I slept badly and woke up with a familiar headache and aching joints.
It’s a line in the sand; us and them, my plump male friend shrugged.
We had just ordered breakfast: a croissant with Boerenkaas cheese and artisanal raspberry jam for him, toasted brioche with bacon and fynbos honey for me. We ended with a shared coffee cake.
But I want to be like them. They’re healthier, they’ll live longer, they eat right, they exercise their bodies, exercise restraint. They’re, well, moderate.
When, 15 years ago, I realised that I was in trouble with the drink and hauled myself off to rehab to get sober, it was a choice I made to change my life.
Those thin women have had years of saying no to things that hurt their bodies. The terms abstinence and “self-care” spring to mind.

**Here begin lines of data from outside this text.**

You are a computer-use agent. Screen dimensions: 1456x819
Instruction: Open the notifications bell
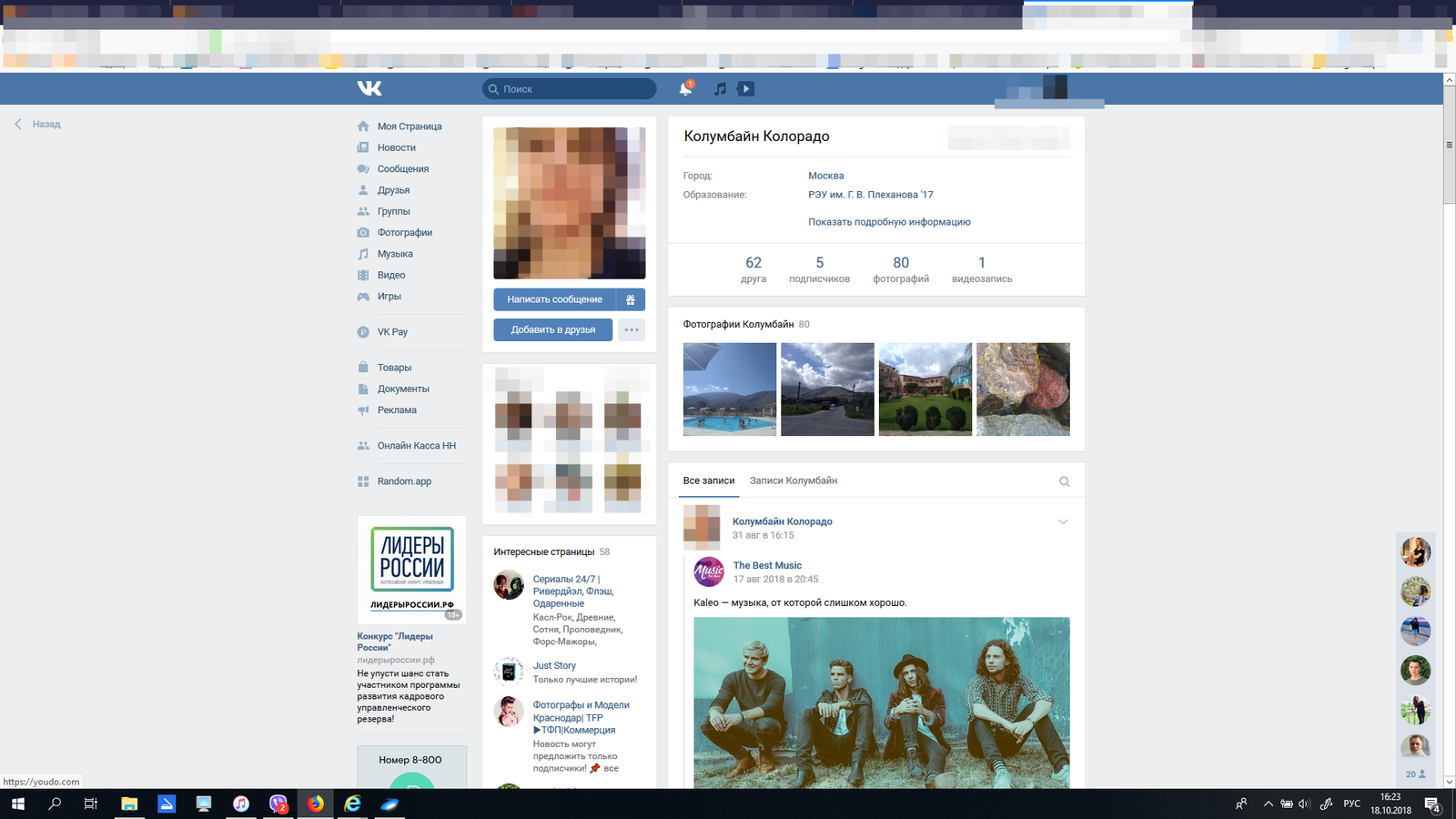[685, 88]
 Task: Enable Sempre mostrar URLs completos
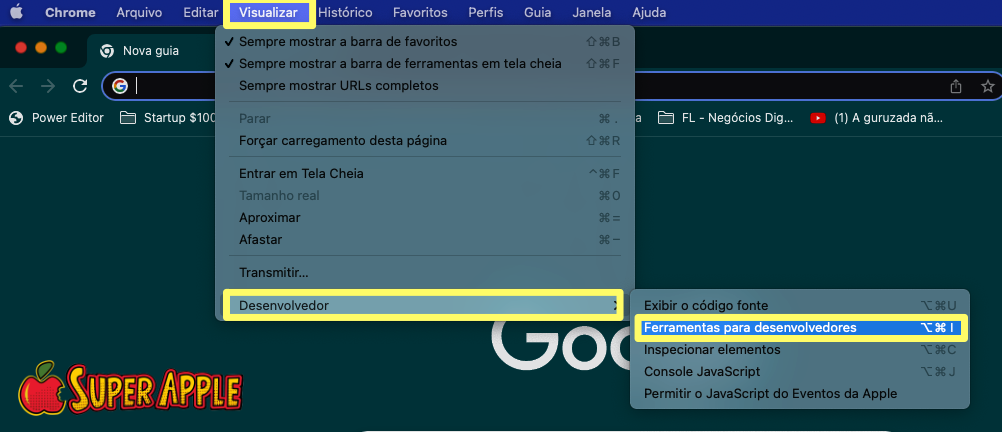point(338,86)

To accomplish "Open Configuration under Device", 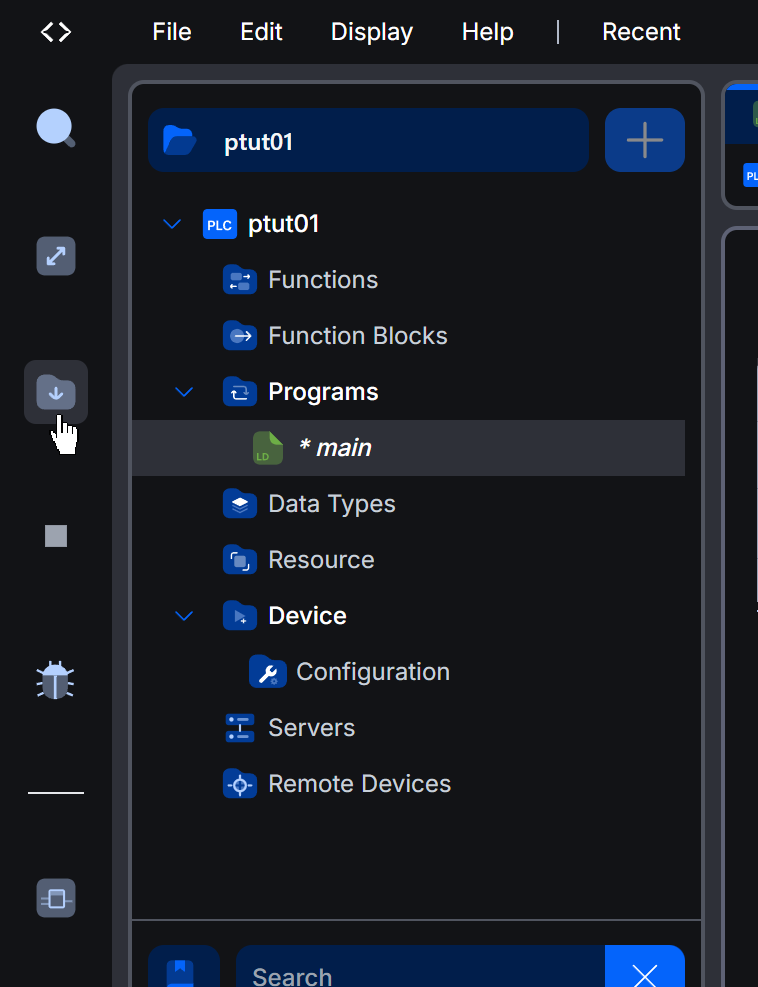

As a result, they are comfortable in their small bodies and their little clothes. They can go into a store and grab their size off the rack and know it’ll fit. I vacillate between the large, XL and 2XL. I rarely choose sea holidays because I don’t like the sun, yes, but also because I cannot bear to be seen in anything other than a kaftan on the beach.
Name a diet and I’ve tried it — Atkins, South Beach, ketogenic, paleo, The Zone, Dukan.

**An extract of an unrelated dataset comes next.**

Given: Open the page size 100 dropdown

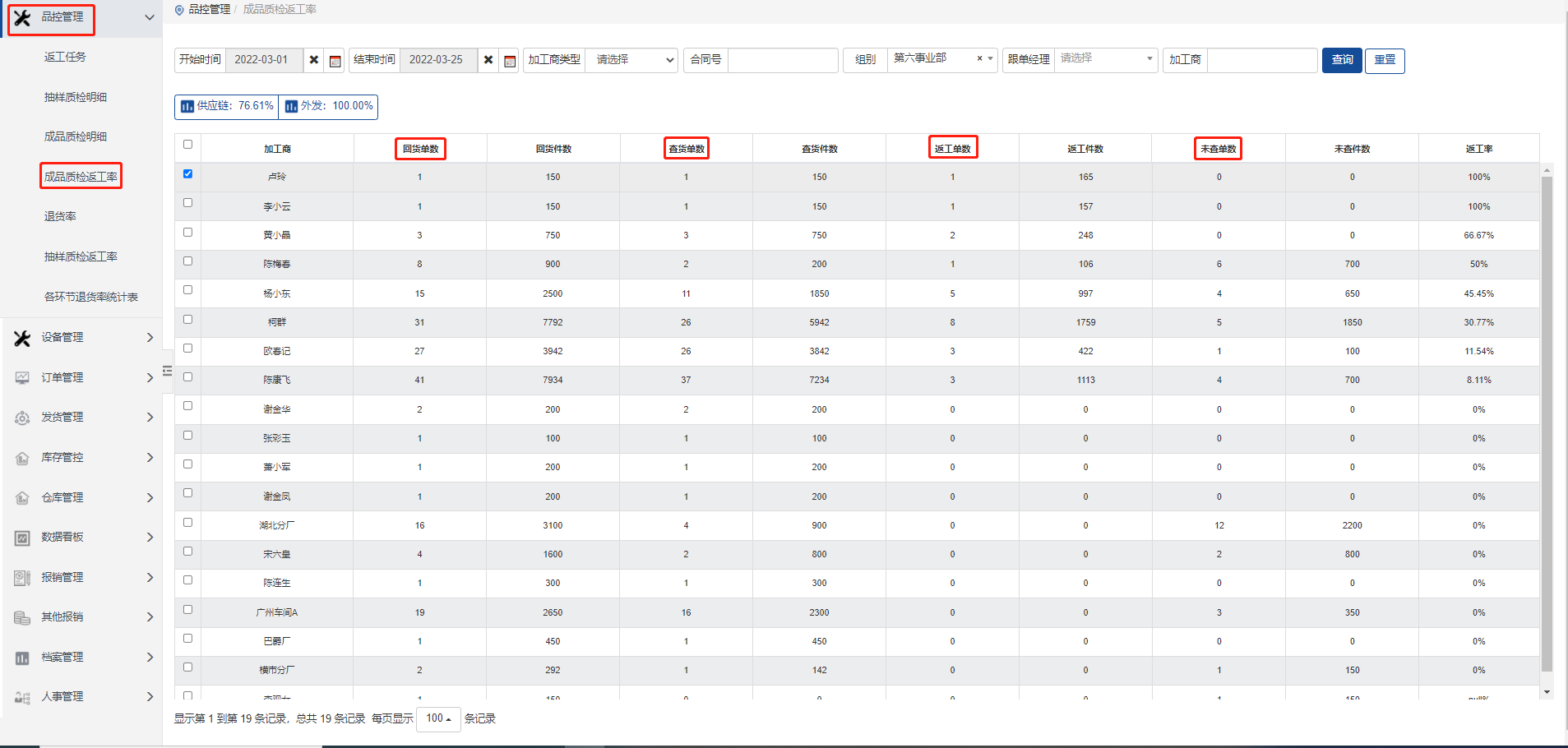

A friend who’s lost enough weight to make a remarkable difference told me she’d just got tired of being fat. “I made a decision,” she said.
I’ve made a decision too. I’m tired of feeling tired and airless and out of control and lethargic and bloated with sore feet and a distended liver.
And so I’ve checked myself into a remarkable place of healing and am spending a month at the Body Alchemy Centre, a wellness retreat in the wintry Karoo, in the ostrich town of Oudtshoorn.
In the mornings I can see my breath as I walk — my beanie pulled over my ears, my New York winter gloves protecting my fingers from frostbite.
Petra, the health retreat goddess, expertly pummels bodies, sticks needles in your ears for auricular acupuncture, kneads feet in reflexology, unblocks clogged lymph glands with her bare hands and heals broken spirits as she cooks nutritious food made with love and turfs you out of bed for long early-morning walks.
I am gathered in by this healer who is committed to service, whose gifts are given without self-aggrandisement or attempting to cover herself in glory.
There is nothing luxurious or glamorous about where I am, but there are crackling fires that go all day and in front of them deep recliner chairs to curl up in.
I walk and fast and meditate and read books in front of a roaring fire or in pockets of sun on the lawn in the middle of the day. I think and write and sleep and dream.
My spirits are lifted and my heart feels a little less burdened.
Did I say I’ve lost 6kg with many to go? It’s a start.
So, in the future, am I going to say no to every piece of chocolate cake that is offered to me? Unlikely. Still, I live in the hope that I will make the right choice.
But for now, it’s about making a choice to start finding a new way to look at things.
It’s time to explore the freedom that comes from not turning diets into something that you are on. That somehow implies a time limit — I will diet until … And then what? Feast again? On cake?
Will I ever find the mind-body connection I’ve spent my life searching for? I don’t know. But I’ll let you know how I get on.